From the listing below, output only the lines starting at the line that has "The height and width of the screenshot is (599, 1179)." and ending at the line that has "Given: Click the Add plate grid icon", exactly as they appear, ends included.

**GIVEN DATA:**
· · · ·

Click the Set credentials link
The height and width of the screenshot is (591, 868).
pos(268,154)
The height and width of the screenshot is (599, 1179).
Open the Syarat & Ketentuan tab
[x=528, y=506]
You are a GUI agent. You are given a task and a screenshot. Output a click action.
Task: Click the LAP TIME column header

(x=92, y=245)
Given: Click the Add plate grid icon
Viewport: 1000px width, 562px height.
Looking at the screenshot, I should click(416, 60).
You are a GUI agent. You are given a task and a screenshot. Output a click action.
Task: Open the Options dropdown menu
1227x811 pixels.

· · · ·

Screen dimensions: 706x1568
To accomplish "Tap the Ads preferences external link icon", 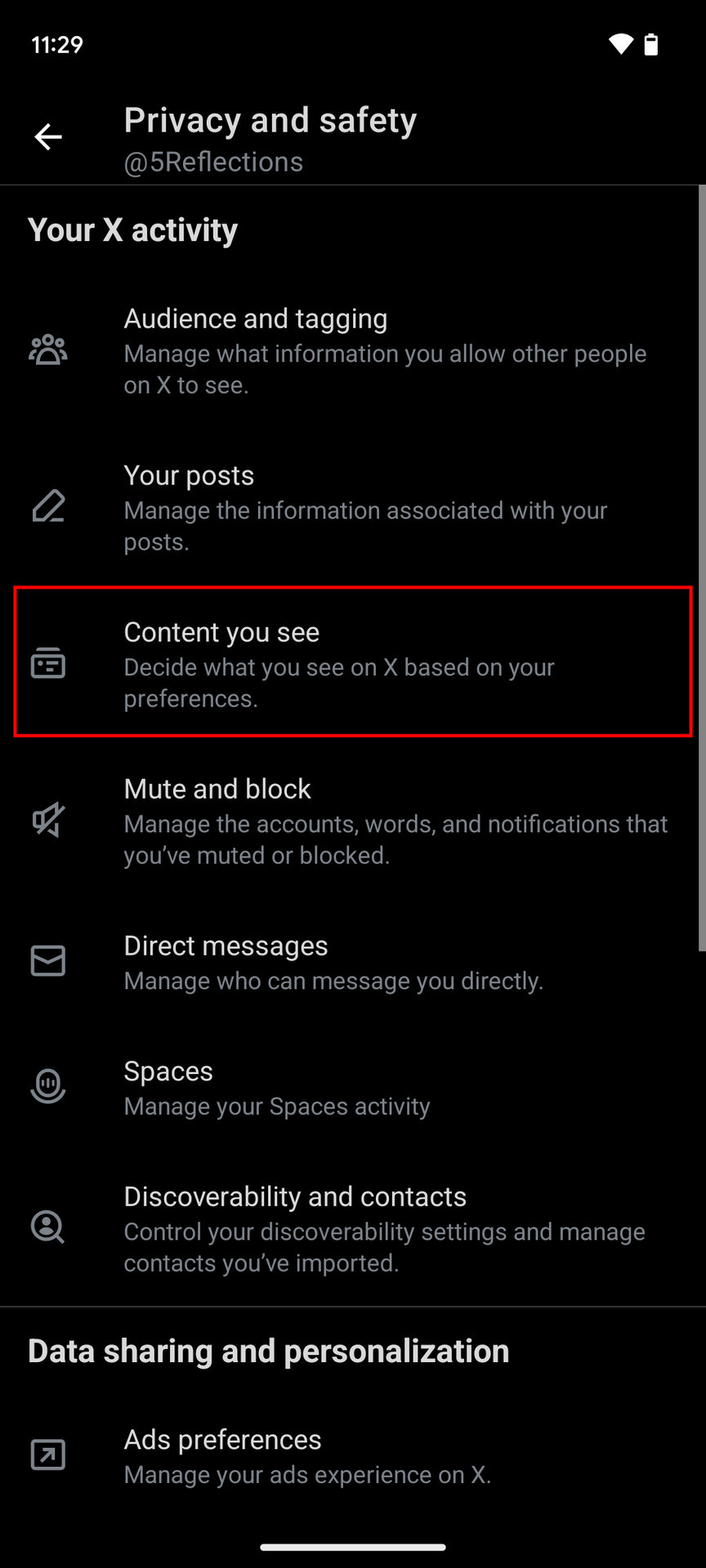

· · · ·

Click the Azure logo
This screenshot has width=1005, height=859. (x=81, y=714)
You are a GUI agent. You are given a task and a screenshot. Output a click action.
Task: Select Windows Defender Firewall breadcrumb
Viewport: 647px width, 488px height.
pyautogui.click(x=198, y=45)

· · · ·

**OUTPUT:**
The height and width of the screenshot is (599, 1179).
Open the Syarat & Ketentuan tab
[x=528, y=506]
You are a GUI agent. You are given a task and a screenshot. Output a click action.
Task: Click the LAP TIME column header

(x=92, y=245)
Given: Click the Add plate grid icon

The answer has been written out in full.